Dans un monde où la pollution se niche partout et en tous lieux, où la précarité a remplacé le plein emploi et la misère progresse autant que les degrés du réchauffement climatique. Un monde où
Donald Trump,
Vladimir Poutine, Bachar El-Assad, Kim Jong-Un ont accès aux plus hautes fonctions. Un monde où l'on ne peut plus faire un pas sans devoir supporter le bruit constant provenant de machines grondantes, pétaradantes, hurlantes. Un monde où chacun est rivé, hypnotisé sur son smart-phone mais où l'on ne se parle plus que pour s'insulter copieusement. Un monde régit par la publicité qui se travestit bien souvent en actions commerciales, en publi-reportages dans les journaux, parfois en affiches ou vidéos taxées d'oeuvres artistiques mais dont le seul but est de nous assujettir à un mode de vie, nous contraindre à une consommation effrénée par tous les moyens, nous conditionner tel un troupeau de moutons soumis. La croissance est à ce prix.
Bref, un monde qui marche sur la tête où un pour cent des plus riches détiennent à eux seuls autant que 99% du reste.
Dans ce monde-là, celui où nous vivons, il est bon d'ouvrir parfois une fenêtre sur un jardin fleuri où chantent les oiseaux, sans nuage de particules fines, sans multinationale tentaculaire, sans Donald moumouté, sans compétitivité, sans ronronnement mécanique. Cette fenêtre peut s'ouvrir lorsqu'on plonge dans un roman de
Gilles Legardinier.
J'étais déjà tombé sous le charme de «
complètement cramé » et j'y retourne à nouveau avec celui qui semble être le premier roman jubilatoire de l'auteur (spécialisé par ailleurs dans le polar).
On a encore à faire avec une Amélie Poulin qui s'appelle pour l'occasion Julie Tournelle (au moins on nous épargne le jeu de mots foireux avec Marie…), laquelle voit débarquer un nouveau venu dans son immeuble.
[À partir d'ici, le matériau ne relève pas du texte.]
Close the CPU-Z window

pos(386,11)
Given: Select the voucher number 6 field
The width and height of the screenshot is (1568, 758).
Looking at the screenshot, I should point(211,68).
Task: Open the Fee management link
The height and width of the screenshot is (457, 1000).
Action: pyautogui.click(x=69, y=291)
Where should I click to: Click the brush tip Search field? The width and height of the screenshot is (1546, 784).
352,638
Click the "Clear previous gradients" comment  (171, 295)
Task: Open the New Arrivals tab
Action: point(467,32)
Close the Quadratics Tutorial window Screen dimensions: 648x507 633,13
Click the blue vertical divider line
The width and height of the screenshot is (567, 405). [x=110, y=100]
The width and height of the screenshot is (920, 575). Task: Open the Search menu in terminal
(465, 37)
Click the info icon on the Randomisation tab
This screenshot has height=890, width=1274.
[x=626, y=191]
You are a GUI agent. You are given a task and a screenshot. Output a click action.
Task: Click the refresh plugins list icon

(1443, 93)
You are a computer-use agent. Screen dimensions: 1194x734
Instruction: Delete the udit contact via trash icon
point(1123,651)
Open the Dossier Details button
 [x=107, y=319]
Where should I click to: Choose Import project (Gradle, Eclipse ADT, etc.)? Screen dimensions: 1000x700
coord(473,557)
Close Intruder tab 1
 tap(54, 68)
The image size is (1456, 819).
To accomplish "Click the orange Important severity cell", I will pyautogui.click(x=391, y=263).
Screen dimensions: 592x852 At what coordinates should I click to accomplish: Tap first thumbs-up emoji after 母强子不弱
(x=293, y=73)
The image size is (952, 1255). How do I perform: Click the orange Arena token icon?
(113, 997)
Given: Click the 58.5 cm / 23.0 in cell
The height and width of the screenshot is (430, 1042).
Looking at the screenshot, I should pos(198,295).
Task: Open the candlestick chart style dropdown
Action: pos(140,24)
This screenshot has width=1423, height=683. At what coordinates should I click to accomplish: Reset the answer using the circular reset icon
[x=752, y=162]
Ricardo Patatras. Il n'en fallait pas davantage pour piquer la curiosité de cette employée de banque qui a d'autres rêves que de proposer des plans de financement à des personnes modestes, de vendre des contrats divers à des gens qui n'en ont pas l'utilité. Déjà amoureuse, elle va jouer les détectives pour tout savoir sur cet étrange voisin. A partir de là, on découvre une ribambelle de personnages attachants. Attention : j'ai dit attachants, pas merveilleux et sans défaut. Ce sont nos petits travers qui font notre charme et ça, Legardinier l'a bien compris. Comme l'avouait le personnage de Lilas dans le roman de
Pierre Pelot (
l'été en pente douce) : « à la fin, ce que les gens aiment bien c'est que ça finisse bien ».
On n'est donc pas déçu par ce petit vent agréable qui souffle doucement dans un monde de brutes. Legardinier aurait-il réinventé le roman à l'eau de rose? On ne va pas s'en plaindre. D'autres, plus graves, plus sérieux et avec surement plus de talent, ont déjà jalonné le terrain des romans essentiels, fondamentaux, intemporels. Mais, reconnaissons le, légèrement prise de tête, non? Pour apprécier tant de noirceur, il faut un peu de banale lumière, celle qui éclaire notre avenir et réchauffe les coeurs meurtris, efface les peines et gomme les chagrins.
Oui,
Gilles Legardinier est un bienfaiteur public, sa prose ragaillardit le moral, ses personnages réconfortent l'âme et les situations rocambolesques donnent du baume à l'être.
Ses écrits devraient être pris en charge par l'assurance maladie.